Gravity does pull harder on a heavy object, but a heavy object is also harder to get moving because it has more mass. The extra pull and the extra hardness-to-move cancel out exactly, so every object speeds up at the same rate and falls together when there is no air.
Why does a feather fall slowly on Earth then?
Because of air. A feather is big, light, and spread out, so as it falls it catches a lot of air that pushes back and holds it up. A hammer is small and dense and slips through the air, so it falls almost freely. Remove the air and the feather drops just as fast as the hammer.
Did this really happen with a hammer and a feather?
Yes. In 1971 the Apollo 15 astronaut David Scott dropped a hammer and a falcon feather on the Moon, where there is no air. They fell together and hit the ground at the same instant, exactly as gravity predicts.
Does a heavier ball ever beat a lighter ball in real air?

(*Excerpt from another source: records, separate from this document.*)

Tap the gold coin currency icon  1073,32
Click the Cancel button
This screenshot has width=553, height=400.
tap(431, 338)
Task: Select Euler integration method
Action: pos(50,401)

Slightly, if the lighter ball catches more air for its weight. But two compact balls of different weights, like a marble and a bowling ball, fall almost exactly together even in air, because neither one catches much air. The big differences only show up for light, spread-out shapes like feathers, paper, and leaves.
For grown-ups
Near Earth's surface every object in a vacuum accelerates at the same g ≈ 9.8 m/s², independent of mass. Gravitational force scales with mass (F = mg), but so does inertia (a = F/m), so the mass cancels — a result tied to the equivalence principle. In air, drag depends on an object's shape, area, and speed rather than its weight, so light high-area objects quickly reach a slow terminal velocity while dense compact ones fall almost freely. Apollo 15 astronaut David Scott dropped a hammer and a falcon feather on the airless Moon in 1971, and they landed together — the demonstration this page recreates.